Я был оскорблен. Глубоко оскорблен. Мне было обидно и за себя, и за Катю. Своим поступком Димка нажил в моем лице смертного врага. Отказать в помощи Кате, такой молоденькой и мужественной, посвятившей всю себя невероятно тяжелому делу! Не помочь девочке, каждый день добровольно находящейся рядом с горем, страданиями, смертью! Как это можно? Я этого не понимал.
Не рассказать вовремя мне. Не попросить совета и помощи, как обычно. Поделиться спустя много времени, как бы между прочим, между делом, упомянуть как о незначительном событии. Этого я тоже не понимал.
И не смог простить ни одно, ни другое…
Я заставлю тебя, Дима Щетинин, прискакать ко мне в ужасе и отчаянии и снова, как прежде, просить совета и помощи. Только на этот раз все будет по-другому. Проблема окажется для тебя не проходной, очередной, рабочей или семейной, а огромной, жизненно важной. И я не смогу ничем тебе помочь. Буду сочувствовать, утешать. А вот помочь не смогу. Статус уже не тот, влияния нет, связи утрачены. Я просто скромный писатель, которого мало издают и мало читают. Извини, дорогой друг. Но в этот раз – никак не получится…
Он никогда не узнает, почему так вышло. Мне и не нужно, чтобы он узнал. Главное, что знаю я сам. Когда-нибудь потом и другие узнают, но это будет еще не скоро. Я собираюсь жить долго и по возможности счастливо…

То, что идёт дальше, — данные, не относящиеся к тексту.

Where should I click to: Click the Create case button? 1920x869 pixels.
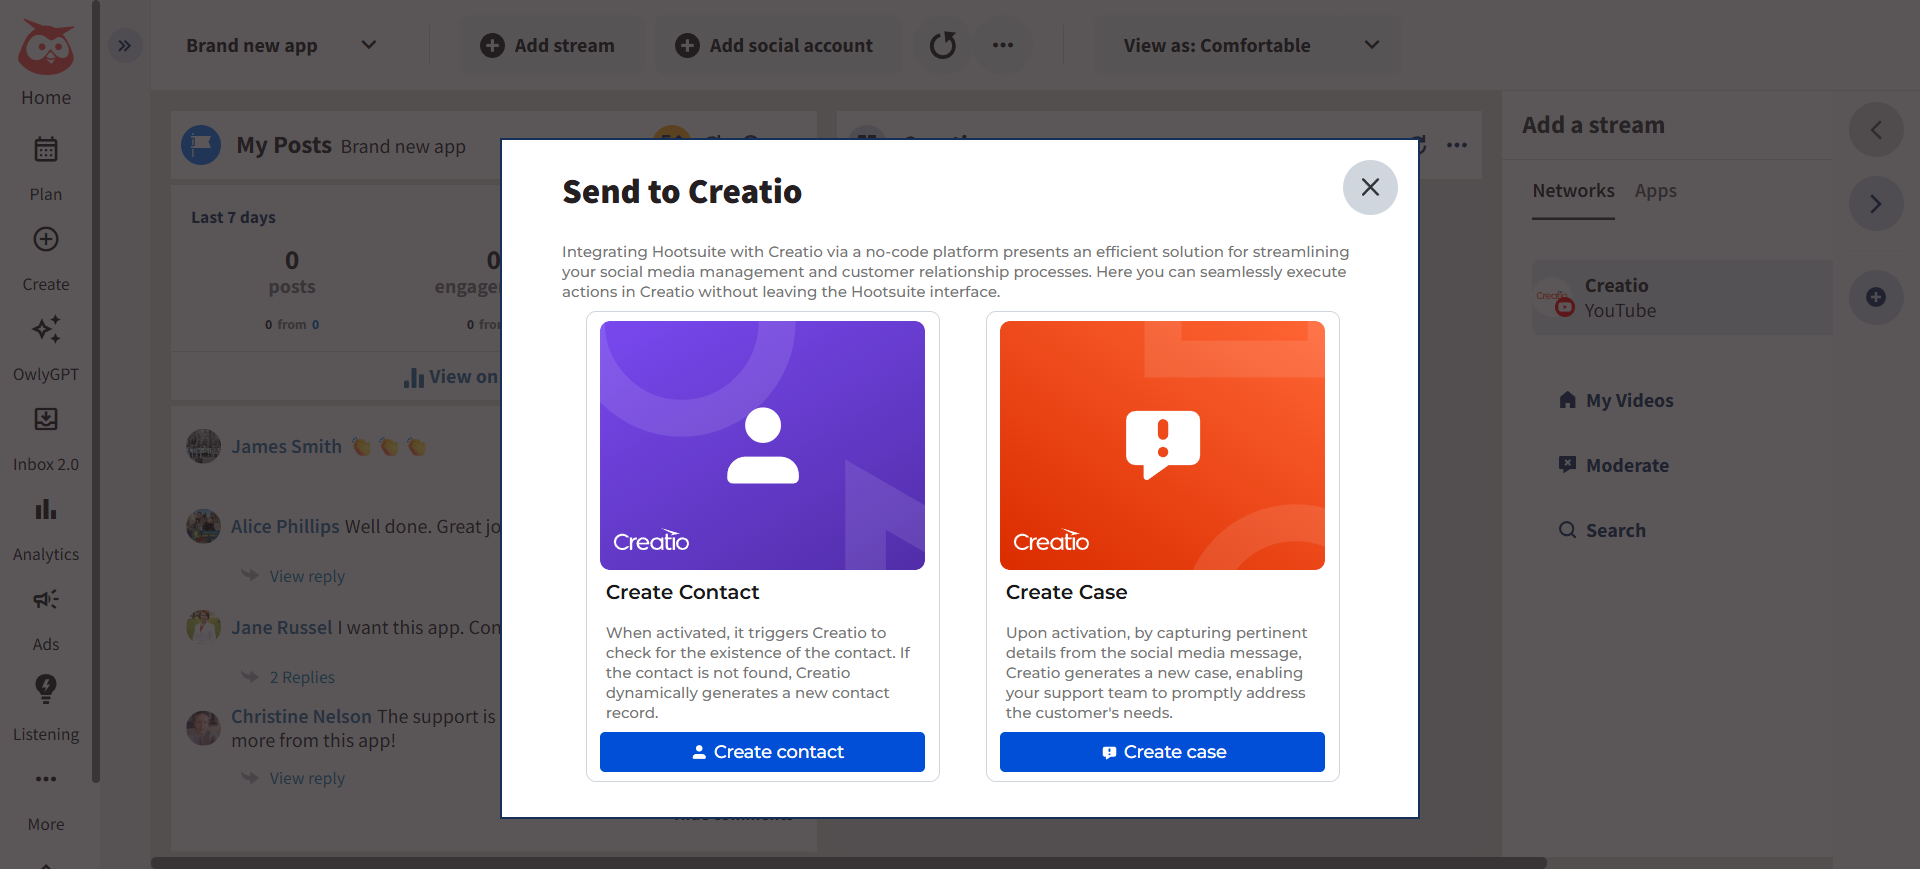point(1162,752)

С матерью Сокольникова получилось намного легче, чем я ожидал. Старуха совсем выжила из ума, готова была поверить в любую чушь, подтверждающую, что ее сынок невиновен. Я просмотрел то, что осталось от материалов. Конечно, мать выбросила из них то, что сочла нужным, но мне это не мешало. Мне важно было навести на Димку. Сделать так, чтобы он не затерялся среди огромного числа допрошенных свидетелей. Я уже наметил племянницу Аллы, Ксюшу. Она справится. Она толковая, вдумчивая, внимательная к деталям, как большинство женщин, и в то же время очень уважает Аллу, привязана к ней, и переносит это отношение на меня. Ею будет несложно руководить и давать ей советы. Правильные, разумеется.